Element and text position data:
════════

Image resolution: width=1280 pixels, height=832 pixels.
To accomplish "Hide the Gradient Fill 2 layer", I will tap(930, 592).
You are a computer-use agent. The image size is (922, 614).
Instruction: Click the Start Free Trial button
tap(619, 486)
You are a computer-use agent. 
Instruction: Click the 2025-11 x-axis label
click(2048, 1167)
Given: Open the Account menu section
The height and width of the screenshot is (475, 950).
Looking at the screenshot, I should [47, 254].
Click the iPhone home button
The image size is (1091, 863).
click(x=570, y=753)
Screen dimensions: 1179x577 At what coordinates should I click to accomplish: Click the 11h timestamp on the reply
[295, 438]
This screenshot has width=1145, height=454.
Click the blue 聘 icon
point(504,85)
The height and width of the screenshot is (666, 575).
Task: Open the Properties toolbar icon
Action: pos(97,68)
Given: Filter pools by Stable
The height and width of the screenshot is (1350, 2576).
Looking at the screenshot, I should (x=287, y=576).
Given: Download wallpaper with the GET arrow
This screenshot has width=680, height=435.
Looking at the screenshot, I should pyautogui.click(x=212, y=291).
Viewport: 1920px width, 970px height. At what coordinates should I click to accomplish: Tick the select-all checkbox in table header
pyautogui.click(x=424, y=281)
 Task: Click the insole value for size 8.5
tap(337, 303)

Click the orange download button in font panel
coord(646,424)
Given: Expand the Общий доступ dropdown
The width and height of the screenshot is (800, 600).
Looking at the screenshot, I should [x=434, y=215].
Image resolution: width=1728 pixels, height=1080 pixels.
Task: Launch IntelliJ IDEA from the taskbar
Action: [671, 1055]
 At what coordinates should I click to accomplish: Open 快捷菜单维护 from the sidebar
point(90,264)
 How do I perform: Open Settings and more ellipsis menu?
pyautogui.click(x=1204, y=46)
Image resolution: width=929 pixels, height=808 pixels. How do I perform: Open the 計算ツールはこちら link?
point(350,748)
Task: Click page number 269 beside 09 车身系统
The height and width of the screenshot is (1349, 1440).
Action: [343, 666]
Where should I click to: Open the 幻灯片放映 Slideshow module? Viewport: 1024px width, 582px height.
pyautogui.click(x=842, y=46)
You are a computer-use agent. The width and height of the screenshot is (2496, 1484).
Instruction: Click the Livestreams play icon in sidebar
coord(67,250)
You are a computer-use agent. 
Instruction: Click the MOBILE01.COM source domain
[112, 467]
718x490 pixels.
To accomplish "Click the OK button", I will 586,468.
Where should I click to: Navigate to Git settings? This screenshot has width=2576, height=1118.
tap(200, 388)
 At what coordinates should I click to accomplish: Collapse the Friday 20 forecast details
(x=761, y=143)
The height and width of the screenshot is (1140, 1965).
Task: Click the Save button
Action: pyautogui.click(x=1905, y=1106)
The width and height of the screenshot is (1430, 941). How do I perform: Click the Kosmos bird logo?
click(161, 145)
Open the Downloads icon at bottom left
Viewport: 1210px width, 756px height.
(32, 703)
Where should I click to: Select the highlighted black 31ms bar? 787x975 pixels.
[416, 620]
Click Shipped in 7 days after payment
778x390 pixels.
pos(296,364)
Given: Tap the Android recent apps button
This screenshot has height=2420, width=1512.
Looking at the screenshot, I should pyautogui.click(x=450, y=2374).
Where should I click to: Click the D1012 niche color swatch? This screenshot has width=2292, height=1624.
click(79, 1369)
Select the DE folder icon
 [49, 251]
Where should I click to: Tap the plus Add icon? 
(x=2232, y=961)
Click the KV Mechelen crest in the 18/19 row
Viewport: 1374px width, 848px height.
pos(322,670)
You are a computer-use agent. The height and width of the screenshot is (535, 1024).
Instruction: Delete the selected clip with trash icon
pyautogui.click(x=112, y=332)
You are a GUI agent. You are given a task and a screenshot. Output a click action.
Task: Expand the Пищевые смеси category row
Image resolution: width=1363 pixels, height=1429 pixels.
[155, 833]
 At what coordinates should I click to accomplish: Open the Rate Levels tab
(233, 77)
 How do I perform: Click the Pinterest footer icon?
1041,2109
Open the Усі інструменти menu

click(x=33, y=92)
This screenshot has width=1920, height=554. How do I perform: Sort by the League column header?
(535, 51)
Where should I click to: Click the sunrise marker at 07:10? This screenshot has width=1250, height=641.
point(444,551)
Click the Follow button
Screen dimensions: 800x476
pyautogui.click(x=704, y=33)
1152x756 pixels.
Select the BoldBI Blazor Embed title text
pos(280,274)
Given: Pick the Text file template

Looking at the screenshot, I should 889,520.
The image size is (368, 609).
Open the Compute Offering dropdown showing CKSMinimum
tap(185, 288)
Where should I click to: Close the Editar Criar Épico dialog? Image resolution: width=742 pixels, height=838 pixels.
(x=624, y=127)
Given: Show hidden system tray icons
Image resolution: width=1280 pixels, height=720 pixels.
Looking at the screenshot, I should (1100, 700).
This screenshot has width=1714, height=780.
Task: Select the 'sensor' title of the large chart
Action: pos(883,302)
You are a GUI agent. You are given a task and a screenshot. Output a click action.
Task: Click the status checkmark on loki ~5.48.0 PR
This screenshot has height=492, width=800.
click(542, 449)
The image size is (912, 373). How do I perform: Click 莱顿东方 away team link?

════════

Could you format all the records above as a numbered list, leaving out the blank lines?

1. Image resolution: width=1280 pixels, height=832 pixels.
2. To accomplish "Hide the Gradient Fill 2 layer", I will tap(930, 592).
3. You are a computer-use agent. The image size is (922, 614).
4. Instruction: Click the Start Free Trial button
5. tap(619, 486)
6. You are a computer-use agent. 
7. Instruction: Click the 2025-11 x-axis label
8. click(2048, 1167)
9. Given: Open the Account menu section
10. The height and width of the screenshot is (475, 950).
11. Looking at the screenshot, I should [47, 254].
12. Click the iPhone home button
13. The image size is (1091, 863).
14. click(x=570, y=753)
15. Screen dimensions: 1179x577 At what coordinates should I click to accomplish: Click the 11h timestamp on the reply
16. [295, 438]
17. This screenshot has width=1145, height=454.
18. Click the blue 聘 icon
19. point(504,85)
20. The height and width of the screenshot is (666, 575).
21. Task: Open the Properties toolbar icon
22. Action: pos(97,68)
23. Given: Filter pools by Stable
24. The height and width of the screenshot is (1350, 2576).
25. Looking at the screenshot, I should (x=287, y=576).
26. Given: Download wallpaper with the GET arrow
27. This screenshot has width=680, height=435.
28. Looking at the screenshot, I should pyautogui.click(x=212, y=291).
29. Viewport: 1920px width, 970px height. At what coordinates should I click to accomplish: Tick the select-all checkbox in table header
30. pyautogui.click(x=424, y=281)
31.  Task: Click the insole value for size 8.5
32. tap(337, 303)
33. Click the orange download button in font panel
34. coord(646,424)
35. Given: Expand the Общий доступ dropdown
36. The width and height of the screenshot is (800, 600).
37. Looking at the screenshot, I should [x=434, y=215].
38. Image resolution: width=1728 pixels, height=1080 pixels.
39. Task: Launch IntelliJ IDEA from the taskbar
40. Action: [671, 1055]
41.  At what coordinates should I click to accomplish: Open 快捷菜单维护 from the sidebar
42. point(90,264)
43.  How do I perform: Open Settings and more ellipsis menu?
44. pyautogui.click(x=1204, y=46)
45. Image resolution: width=929 pixels, height=808 pixels. How do I perform: Open the 計算ツールはこちら link?
46. point(350,748)
47. Task: Click page number 269 beside 09 车身系统
48. The height and width of the screenshot is (1349, 1440).
49. Action: [343, 666]
50. Where should I click to: Open the 幻灯片放映 Slideshow module? Viewport: 1024px width, 582px height.
51. pyautogui.click(x=842, y=46)
52. You are a computer-use agent. The width and height of the screenshot is (2496, 1484).
53. Instruction: Click the Livestreams play icon in sidebar
54. coord(67,250)
55. You are a computer-use agent. 
56. Instruction: Click the MOBILE01.COM source domain
57. [112, 467]
58. 718x490 pixels.
59. To accomplish "Click the OK button", I will 586,468.
60. Where should I click to: Navigate to Git settings? This screenshot has width=2576, height=1118.
61. tap(200, 388)
62.  At what coordinates should I click to accomplish: Collapse the Friday 20 forecast details
63. (x=761, y=143)
64. The height and width of the screenshot is (1140, 1965).
65. Task: Click the Save button
66. Action: pyautogui.click(x=1905, y=1106)
67. The width and height of the screenshot is (1430, 941). How do I perform: Click the Kosmos bird logo?
68. click(161, 145)
69. Open the Downloads icon at bottom left
70. Viewport: 1210px width, 756px height.
71. (32, 703)
72. Where should I click to: Select the highlighted black 31ms bar? 787x975 pixels.
73. [416, 620]
74. Click Shipped in 7 days after payment
75. 778x390 pixels.
76. pos(296,364)
77. Given: Tap the Android recent apps button
78. This screenshot has height=2420, width=1512.
79. Looking at the screenshot, I should pyautogui.click(x=450, y=2374).
80. Where should I click to: Click the D1012 niche color swatch? This screenshot has width=2292, height=1624.
81. click(79, 1369)
82. Select the DE folder icon
83.  [49, 251]
84. Where should I click to: Tap the plus Add icon? 
85. (x=2232, y=961)
86. Click the KV Mechelen crest in the 18/19 row
87. Viewport: 1374px width, 848px height.
88. pos(322,670)
89. You are a computer-use agent. The height and width of the screenshot is (535, 1024).
90. Instruction: Delete the selected clip with trash icon
91. pyautogui.click(x=112, y=332)
92. You are a GUI agent. You are given a task and a screenshot. Output a click action.
93. Task: Expand the Пищевые смеси category row
94. Image resolution: width=1363 pixels, height=1429 pixels.
95. [155, 833]
96.  At what coordinates should I click to accomplish: Open the Rate Levels tab
97. (233, 77)
98.  How do I perform: Click the Pinterest footer icon?
99. 1041,2109
100. Open the Усі інструменти menu
101. click(x=33, y=92)
102. This screenshot has width=1920, height=554. How do I perform: Sort by the League column header?
103. (535, 51)
104. Where should I click to: Click the sunrise marker at 07:10? This screenshot has width=1250, height=641.
105. point(444,551)
106. Click the Follow button
107. Screen dimensions: 800x476
108. pyautogui.click(x=704, y=33)
109. 1152x756 pixels.
110. Select the BoldBI Blazor Embed title text
111. pos(280,274)
112. Given: Pick the Text file template
113. Looking at the screenshot, I should 889,520.
114. The image size is (368, 609).
115. Open the Compute Offering dropdown showing CKSMinimum
116. tap(185, 288)
117. Where should I click to: Close the Editar Criar Épico dialog? Image resolution: width=742 pixels, height=838 pixels.
118. (x=624, y=127)
119. Given: Show hidden system tray icons
120. Image resolution: width=1280 pixels, height=720 pixels.
121. Looking at the screenshot, I should (1100, 700).
122. This screenshot has width=1714, height=780.
123. Task: Select the 'sensor' title of the large chart
124. Action: pos(883,302)
125. You are a GUI agent. You are given a task and a screenshot. Output a click action.
126. Task: Click the status checkmark on loki ~5.48.0 PR
127. This screenshot has height=492, width=800.
128. click(542, 449)
129. The image size is (912, 373). How do I perform: Click 莱顿东方 away team link?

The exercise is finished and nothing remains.